The Registry of cCREs provides a unified framework for interpreting noncoding regulatory variation by integrating chromatin accessibility, transcription factor binding, functional assays, gene expression, and 3D genome organization. Together with SCREEN, this framework enables systematic exploration of regulatory landscapes and supports hypothesis-driven prioritization of genes and variants at trait-associated loci. To illustrate this approach, we dissected a red blood cell (RBC) trait locus spanning the RTBDN–MAST1 region, demonstrating how a cCRE-centric workflow can clarify candidate genes and nominate variants for functional follow-up.
The Registry is widely used as a shared regulatory reference for diverse analyses. Common applications include selecting regulatory regions as features for predictive models, benchmarking computational methods, anchoring study-specific datasets (e.g., DNA methylation, single-cell ATAC-seq, chromatin states), and guiding experimental design. In the context of human genetics, cCREs are frequently used to interpret GWAS results, prioritize noncoding variants, and aggregate rare variants within functionally relevant regulatory regions. SCREEN enables these analyses by providing interactive access to cCREs and their associated annotations across biosamples.
Identifying relevant cellular contexts is a critical step in interpreting trait-associated loci. To address this, we previously developed a systematic framework—Variant Enrichment and Sample Prioritization Analysis (VESPA)—that quantifies enrichment of GWAS variants within cCREs active in specific biosamples relative to matched genomic controls. Applying this approach to red blood cell traits revealed strong enrichment in K562 cCREs, consistent with the erythroid-like properties of this cell line. This type of enrichment analysis helps nominate relevant tissues or cell types for downstream regulatory and functional interpretation. We've computed cell type enrichments for hundreds of GWAS which are all available on SCREEN.
KLF1 emerged as the top candidate gene through multiple independent lines of evidence. Among all genes linked to trait-associated cCREs via proximity, 3D chromatin interactions, or CRISPR perturbation data, KLF1 is the only gene with highly specific expression in erythroid contexts. It is a well-established master regulator of erythroid differentiation, and coding variants in KLF1 are known to cause red blood cell disorders. In addition, multiple cCREs overlapping RBC-associated variants are linked to KLF1 and show allele-specific chromatin accessibility in blood cells, further supporting a regulatory connection. Together, these features make KLF1 the most parsimonious primary causal gene for the observed trait associations.

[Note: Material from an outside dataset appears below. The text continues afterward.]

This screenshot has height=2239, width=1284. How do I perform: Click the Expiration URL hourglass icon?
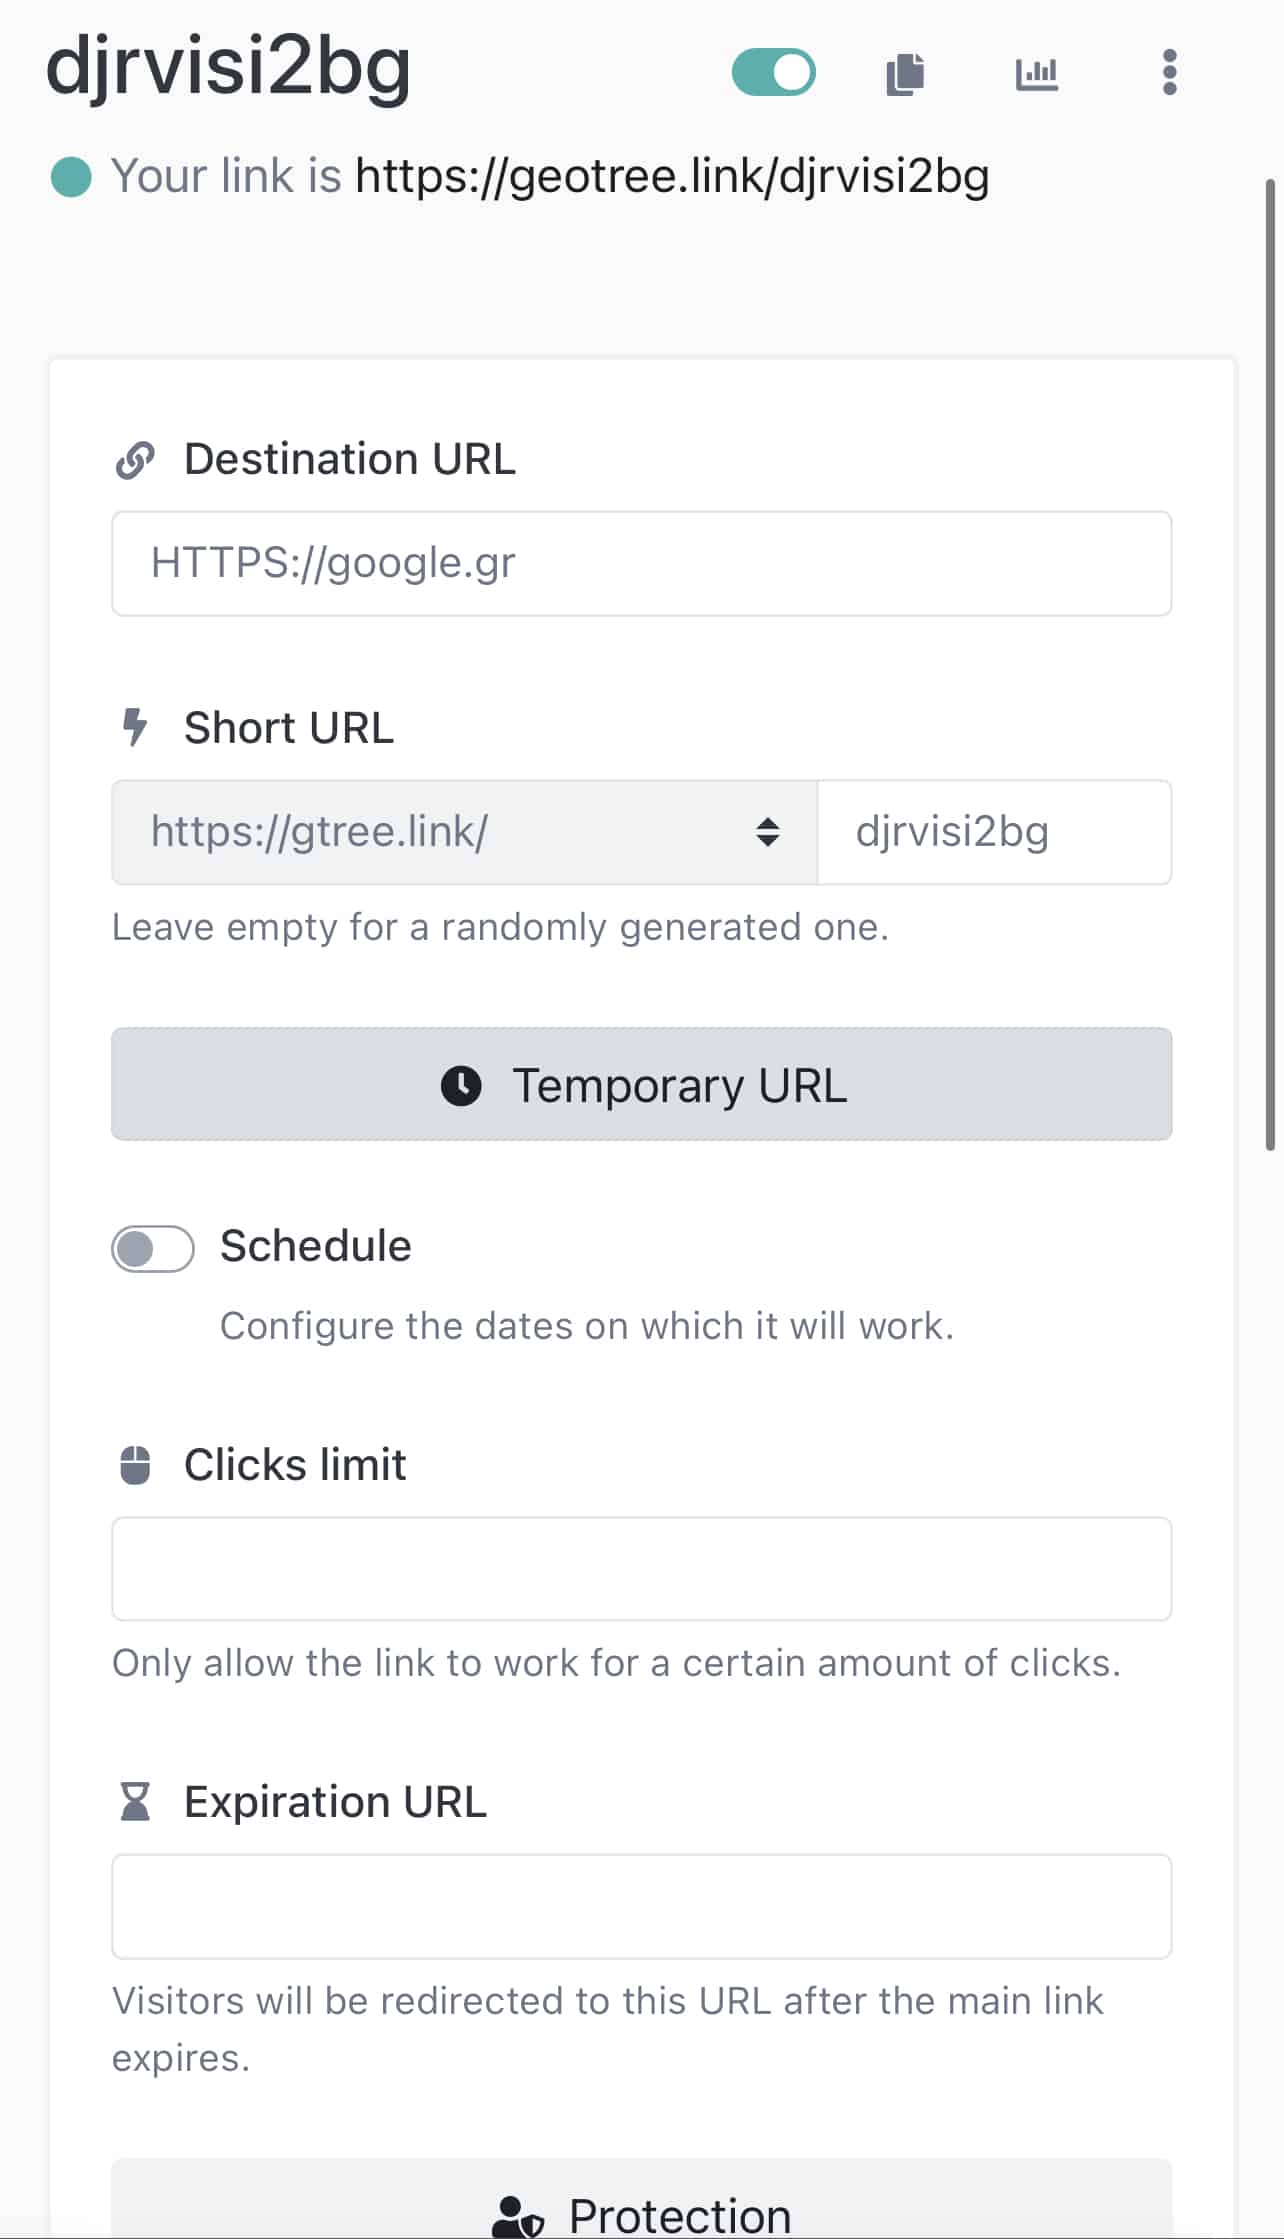click(135, 1802)
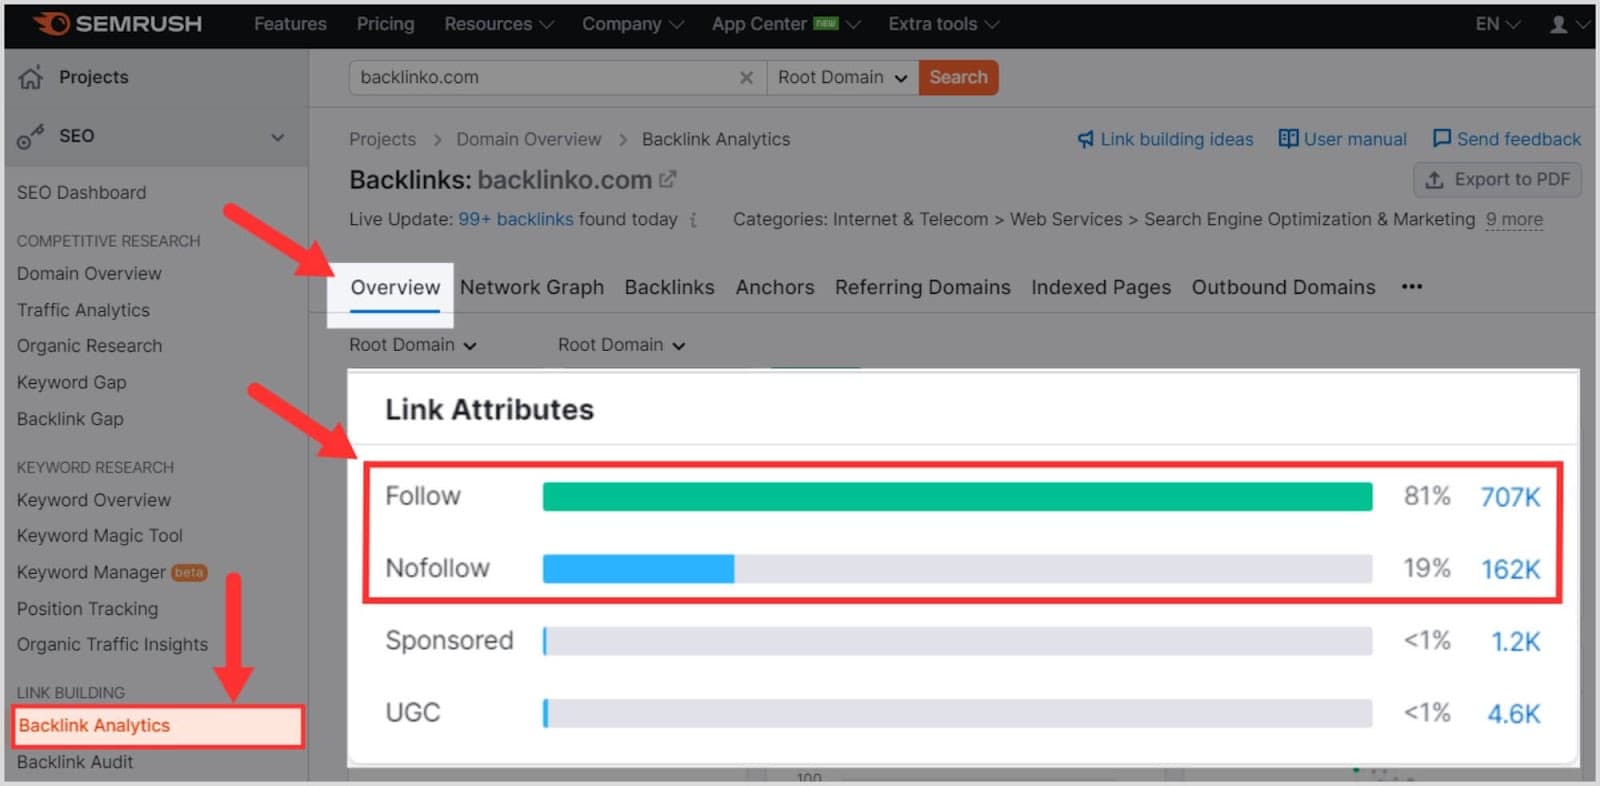Collapse the SEO sidebar section

[278, 137]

The Registry enables variant prioritization by anchoring multiple types of evidence on cCREs. In this locus, we combined information on coding impact, overlap with regulatory elements, allele-specific chromatin accessibility, transcription factor binding, 3D chromatin interactions, and links to prioritized genes. By aggregating these signals using a rank-averaging approach, we identified a small set of variants with strong support for functional relevance, including variants affecting enhancer activity and chromatin architecture. This strategy provides a systematic path from GWAS signal to experimentally testable hypotheses.